Ce matin, Aurélien, 39 ans, Parisien d’adoption originaire du Maine-et-Loire, s’est levé à 5 h 30. Il a trait ses vaches, les a emmenées paître où elles ont leurs habitudes, a pris son petit-déjeuner. Il a enchaîné de 10 h à 14 h 30 avec son job de serveur saisonnier, s’est accordé une courte sieste, avant d’aller chercher le bétail, le traire, le rentrer pour la nuit, puis a repris son plateau pour le service de 18 h à 0 h 30. Il voulait être vétérinaire, il est devenu architecte, puis journaliste, puis slasher, jonglant entre écriture, cours et organisation d’expositions. Avant de revenir à la montagne, qui a bercé son enfance, dix ans plus tard. « La montagne me manquait profondément, tous ces souvenirs de gamin, de paysages à couper le souffle, de fabrication de fromages, de troupeaux, de bétail », explique ce désormais jeune agriculteur. Conscient de la dureté de son futur métier comme de la nécessité d’en maîtriser les règles, il prépare en Savoie un brevet de responsable d’exploitation agricole, où il acquiert les connaissances indispensables pour survivre dans ce milieu. Quelques stages lui enseignent les rudiments du métier. Il poursuit avec une licence pro en fromagerie de terroir en alternance dans une coopérative laitière à Beaufort, en Savoie, perfectionne son savoir-faire en nouvelles techniques fromagères à la Laiterie de Paris, dans le 18e arrondissement. « C’était drôle de fabriquer du fromage en plein Paname, se souvient Aurélien, mais ce n’était pas l’histoire que j’avais décidé de vivre. »

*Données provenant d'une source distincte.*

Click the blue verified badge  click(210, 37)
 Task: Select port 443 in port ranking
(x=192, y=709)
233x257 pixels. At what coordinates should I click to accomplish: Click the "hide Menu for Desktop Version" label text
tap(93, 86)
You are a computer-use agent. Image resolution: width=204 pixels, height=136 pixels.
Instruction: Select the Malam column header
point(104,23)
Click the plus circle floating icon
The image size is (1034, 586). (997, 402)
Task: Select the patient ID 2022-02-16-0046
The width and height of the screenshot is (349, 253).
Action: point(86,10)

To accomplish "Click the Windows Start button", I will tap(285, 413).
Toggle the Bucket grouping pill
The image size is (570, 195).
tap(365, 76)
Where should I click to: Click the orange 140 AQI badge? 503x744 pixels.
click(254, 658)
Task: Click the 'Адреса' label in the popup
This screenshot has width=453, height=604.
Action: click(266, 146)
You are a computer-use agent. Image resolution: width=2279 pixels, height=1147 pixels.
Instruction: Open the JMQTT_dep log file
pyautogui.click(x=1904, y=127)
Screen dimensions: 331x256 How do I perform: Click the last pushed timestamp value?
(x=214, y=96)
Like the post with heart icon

Retour à la case montagne après un passage de deux ans par l’agriculture sociale et thérapeutique, auprès d’adultes autistes à la Ferme de Belle Chambre, à Sainte-Marie-du-Mont, dans l’Isère. Faute de moyens financiers pour reprendre une exploitation, et acheter des terres, il se lance dans l’élaboration de sa propre ferme, qu’il souhaite à taille humaine et loin des usines à lait actuelles. Il loue des bâtiments pendant que des agriculteurs lui prêtent leurs pâturages qu’il compte acquérir selon une organisation spécifique aux alpages, « mais c’est un système précaire », précise-t-il. Il prend conseil, s’enquiert des dernières techniques d’élevage, se passionne pour des pratiques ringardisées par l’industrialisation (l’utilisation de lait cru et non pasteurisé qui uniformise le goût des fromages, l’alimentation du bétail en pâturage l’été et en foin l’hiver au lieu de l’ensilage de maïs, la pratique oubliée de pâturage étagé…), élabore des montages financiers, développe des convictions et des solutions sur le futur de l’agriculture. Et opte pour une exploitation qui vise l’autosuffisance avec peu de bêtes et la possibilité à terme, si son montage économique fait ses preuves, d’engager une aide.
« Une fois sur place, mes amis se rendent compte
du travail, de la dureté de la montagne »
« Il y a dix ans, j’aurais fait rire tout le monde. » Aurélien mobilise sa famille, ses amis, sollicite les aides à la création, remplit des dossiers et lance une cagnotte solidaire. Il récolte 20 000 euros. De quoi acheter quatre tarantaises et le matériel pour en prendre soin. D’ici un an, avec un crédit bancaire et 40 000 euros d’aides de la Région Auvergne-Rhône-Alpes, il espère obtenir un budget de 180 000 euros, atteindre une production annuelle de 46 000 litres de lait et douze vaches laitières nourries au foin issu des prairies voisines. Plus un labo itinérant de transformation du lait basé sur le modèle des tiny houses. En novembre, Aurélien commencera à fabriquer fromages et yaourts. Les seconds compenseront le manque de rentabilité des premiers. « Les gens ici sont très heureux de consommer du fromage produit localement, comme de voir le retour des vaches dans la vallée du Haut-Bréda. » Eprouvé mais radieux, il ajoute que l’« on peut vivre de ses fromages mais on ne vit pas de fromages, d’amour et d’eau fraîche. Beaucoup d’amis veulent me donner un coup de main. Une fois sur place, ils se rendent compte du travail, de la dureté de la montagne. » Lui a la passion des alpages, du bétail et du fromage chevillée au corps. Ne peut faire du fromage que s’il sait « comment s’est passée la journée, ce que les vaches ont mangé… Le fromage, c’est vivant, et je ne conçois pas d’en fabriquer sans être en contact avec les animaux. » Et de conclure : « Etrangement, ici, je me sens moins seul qu’à Paris ».